The federally and state threatened Piping Plover nests on the river beach, along with the state threatened Least Tern, and special concern species American Oystercatcher. Several species of wading birds use the marsh as foraging habitat in the nesting and post-nesting dispersal seasons. The marsh provides important stopover/wintering habitat for Northern Harriers (2nd highest banding total in North America). The Saltmarsh Sharp-tailed Sparrow nesting population has elevated the park to a globally Important Bird Area. Due to the park's coastal location, it provides important migratory stopover habitat for landbirds, shorebirds and raptors. Wooded areas of park, including Willards Island, receive usage by migratory landbirds in both the spring and fall migration. There is also significant shorebird stopover habitat available, particularly for grassland species, including Killdeer, Black-bellied and American Golden Plover, and Pectoral, Buff-breasted and Upland Sandpiper.
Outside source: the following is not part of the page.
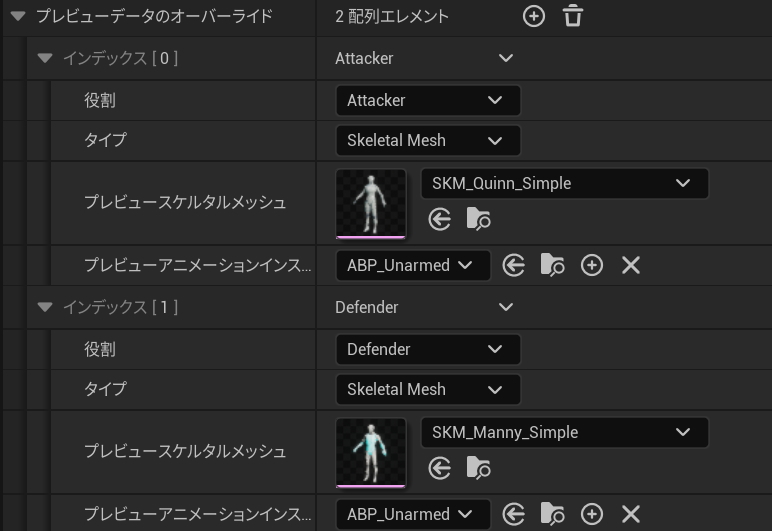Browse to Attacker ABP_Unarmed animation class
772x531 pixels.
pos(552,265)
The area has been the site of a raptor banding station for several years, due to the significant raptor usage of the park. Cedars, other evergreens and shrub habitat offer significant roosting habitat for migrating owls such as Saw-whet, Barn and Long-eared. The park is a regionally important wintering/migration habitat for open country songbirds such as Snow Bunting and Horned Lark. The marsh is a regionally important wintering/migration area for American Bittern.

Conservation Issues

Phragmites and bittersweet are present but more or less contained. Purple Loosestrife has been present for about four years, and has resisted efforts to eliminate it with sprays and mechanical restoration. Great Horned Owl and Raccoon are both present, but their impact is probably minimal. Cats have been observed in the marsh and adjacent areas. Coyote have been present for several years and have been observed raiding nests in the marsh. They may be a significant problem for rails, Willet, marsh sparrows, plovers, and Least Terns. The park is heavily used at all seasons. Balances must be found between various incompatible uses. Loose Dogs and kite flying in areas of shorebird use create disturbance to birds. Discarded kite string and fishing line can be an entanglement hazard for birds. There is large-scale development planned for Griswold Airport, immediately adjacent to the salt marsh Natural Area Preserve. The Connecticut DEP, the USFWS, Connecticut Waterfowl Association, and Ducks Unlimited have undertaken marsh restoration projects.

Ownership

State of Connecticut Department of Environmental Protection

Habitat

Primary: Salt marsh, with large areas of mowed lawn. Secondary: deciduous forest, with fruit trees, scattered Black Pines, and cedars, marine, beach and estuary habitats in and adjacent to park.

Land Use

Primary: Heavily used public recreation area and beach. Secondary: Nature and wildlife conservation, nature observation, fishing, environmental education.